The system accepts a color NTSC video signal, filters out the DC component, and samples the video stream at real-time speed. This sample is stored as a grayscale image in the MCU's memory which can be processed by the application. The onscreen display overlays shape information and game data for user interaction.
Our game displays a shape on the screen which the players must fit into within a short amount of time. If they succeed, they are faced with more difficult shapes and shorter amounts of time until they are inevitably "slimed". The game provides the player with real-time feedback by displaying the video on the screen with the device's interpretation of their shape.
Our project involves two standards: NTSC and SPI. NTSC is well-defined and is used as our input and output medium. SPI is more of an agreement than a standard, and our project uses it internally to the specifications of the microcontroller and on-screen display device.
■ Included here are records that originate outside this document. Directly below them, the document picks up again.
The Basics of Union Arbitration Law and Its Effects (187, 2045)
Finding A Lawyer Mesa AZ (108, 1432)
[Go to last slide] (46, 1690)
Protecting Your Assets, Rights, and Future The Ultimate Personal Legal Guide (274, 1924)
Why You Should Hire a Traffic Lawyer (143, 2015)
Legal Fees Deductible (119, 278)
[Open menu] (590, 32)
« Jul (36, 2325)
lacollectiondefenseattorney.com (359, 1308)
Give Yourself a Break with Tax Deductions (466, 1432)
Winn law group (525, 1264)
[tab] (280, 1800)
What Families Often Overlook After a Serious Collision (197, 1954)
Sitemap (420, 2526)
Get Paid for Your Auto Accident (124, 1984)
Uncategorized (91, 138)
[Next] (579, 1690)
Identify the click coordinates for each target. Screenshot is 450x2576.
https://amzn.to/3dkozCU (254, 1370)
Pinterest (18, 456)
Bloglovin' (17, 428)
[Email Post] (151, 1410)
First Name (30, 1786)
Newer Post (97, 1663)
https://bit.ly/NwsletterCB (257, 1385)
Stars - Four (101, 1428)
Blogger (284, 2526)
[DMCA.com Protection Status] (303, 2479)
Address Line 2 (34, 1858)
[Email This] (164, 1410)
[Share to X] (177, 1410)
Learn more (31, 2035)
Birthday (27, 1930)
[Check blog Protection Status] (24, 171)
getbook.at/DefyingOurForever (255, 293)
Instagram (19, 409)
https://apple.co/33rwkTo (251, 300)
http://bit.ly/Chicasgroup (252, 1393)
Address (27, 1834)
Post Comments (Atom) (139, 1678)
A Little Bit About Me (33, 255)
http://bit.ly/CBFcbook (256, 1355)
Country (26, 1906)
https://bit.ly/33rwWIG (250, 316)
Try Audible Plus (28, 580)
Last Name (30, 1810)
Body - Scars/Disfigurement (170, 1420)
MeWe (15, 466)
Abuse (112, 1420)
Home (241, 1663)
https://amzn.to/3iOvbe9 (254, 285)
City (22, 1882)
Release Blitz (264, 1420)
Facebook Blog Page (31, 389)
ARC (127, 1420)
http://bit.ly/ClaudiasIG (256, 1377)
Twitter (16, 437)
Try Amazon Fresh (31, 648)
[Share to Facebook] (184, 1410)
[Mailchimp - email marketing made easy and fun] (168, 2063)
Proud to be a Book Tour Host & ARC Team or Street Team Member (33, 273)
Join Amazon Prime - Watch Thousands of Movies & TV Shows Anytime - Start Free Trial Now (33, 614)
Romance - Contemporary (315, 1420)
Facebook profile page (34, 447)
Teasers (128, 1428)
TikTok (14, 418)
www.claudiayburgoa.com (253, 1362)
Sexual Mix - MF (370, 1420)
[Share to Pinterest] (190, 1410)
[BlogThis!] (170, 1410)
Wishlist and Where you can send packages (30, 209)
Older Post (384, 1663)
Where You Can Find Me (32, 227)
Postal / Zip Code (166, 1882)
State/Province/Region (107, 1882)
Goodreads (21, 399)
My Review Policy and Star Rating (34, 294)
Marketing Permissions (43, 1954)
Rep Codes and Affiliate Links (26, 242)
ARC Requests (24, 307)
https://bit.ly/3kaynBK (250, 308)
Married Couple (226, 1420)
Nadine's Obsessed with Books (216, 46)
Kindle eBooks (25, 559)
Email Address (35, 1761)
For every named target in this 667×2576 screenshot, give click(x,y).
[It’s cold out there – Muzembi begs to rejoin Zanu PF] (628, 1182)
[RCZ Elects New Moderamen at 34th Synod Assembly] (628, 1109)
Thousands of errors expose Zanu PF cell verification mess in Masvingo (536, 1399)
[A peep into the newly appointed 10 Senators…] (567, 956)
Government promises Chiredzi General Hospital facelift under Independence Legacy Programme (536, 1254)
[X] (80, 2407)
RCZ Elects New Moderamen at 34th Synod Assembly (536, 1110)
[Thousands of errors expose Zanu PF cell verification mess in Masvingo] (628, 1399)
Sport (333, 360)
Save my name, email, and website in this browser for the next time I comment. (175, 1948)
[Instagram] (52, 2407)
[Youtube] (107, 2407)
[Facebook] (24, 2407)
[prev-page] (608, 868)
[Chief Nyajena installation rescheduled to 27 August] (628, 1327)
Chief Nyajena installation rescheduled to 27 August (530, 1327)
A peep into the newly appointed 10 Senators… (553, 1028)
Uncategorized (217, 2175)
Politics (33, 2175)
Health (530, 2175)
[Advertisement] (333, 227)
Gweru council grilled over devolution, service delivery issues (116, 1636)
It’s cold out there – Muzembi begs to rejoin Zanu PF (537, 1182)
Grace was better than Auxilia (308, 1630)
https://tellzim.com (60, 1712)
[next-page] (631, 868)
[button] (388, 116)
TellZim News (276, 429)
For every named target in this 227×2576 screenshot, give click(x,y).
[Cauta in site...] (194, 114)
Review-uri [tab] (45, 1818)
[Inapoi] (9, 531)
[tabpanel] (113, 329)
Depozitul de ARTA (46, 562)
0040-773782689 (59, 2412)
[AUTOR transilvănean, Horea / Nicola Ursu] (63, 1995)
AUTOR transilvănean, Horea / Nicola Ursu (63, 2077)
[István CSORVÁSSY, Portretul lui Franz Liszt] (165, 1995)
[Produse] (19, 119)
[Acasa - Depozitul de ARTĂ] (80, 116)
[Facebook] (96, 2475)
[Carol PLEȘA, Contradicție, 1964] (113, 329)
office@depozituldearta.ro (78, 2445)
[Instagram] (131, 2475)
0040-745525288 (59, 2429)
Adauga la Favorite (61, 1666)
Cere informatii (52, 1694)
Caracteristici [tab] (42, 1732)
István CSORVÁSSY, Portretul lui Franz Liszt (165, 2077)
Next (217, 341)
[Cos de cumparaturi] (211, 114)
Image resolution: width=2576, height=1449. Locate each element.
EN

Tetris is copyrighted and trademarked thoroughly, so attempts to turn this project into a product would have to be preceded by licensing talks or altering the aesthetics. "Human Tetris" is a commonly used description for the game show our game is based on, but the actual game play is not that of Tetris.
Hardware
Prototyping
Our finished product is neatly tucked onto a 2.5" x 3.8" custom printed circuit board, but for most of the design stage, we prototyped on an STK500, a solderless breadboard, and the ATmega644 custom target board. Our earliest prototyping simply involved working with the ATmega644 on the STK500, with the surface-mount peripherals soldered to breakout boards on a solderless breadboard, attached to the STK with long, loopy wires. We also used the large protoboards as an external power source to feed our substantial power requirements. Slowly, we weaned off our dependence on the STK and moved to using just the solderless breadboard and the target board, with an on-board power circuit. Once the PCB was set up, everything was containedDesign & Components
The signal from the camera goes through an RC input filter which biases up the signal swing to about 0.5V to 2.0V. This is based on the MAX7456 datasheet's "Typical Operating Circuit", which specifies a 75 Ohm load resistor to ground and a 0.1uF input coupling capacitor. Originally we had intended to create two separate circuits for display and processing using current buffers, and a shift/gain op-amp for input into the analog-to-digital converter. However, it was simpler and worked just as well to use the same signal as an input to both devices; it did not produce any detrimental effects.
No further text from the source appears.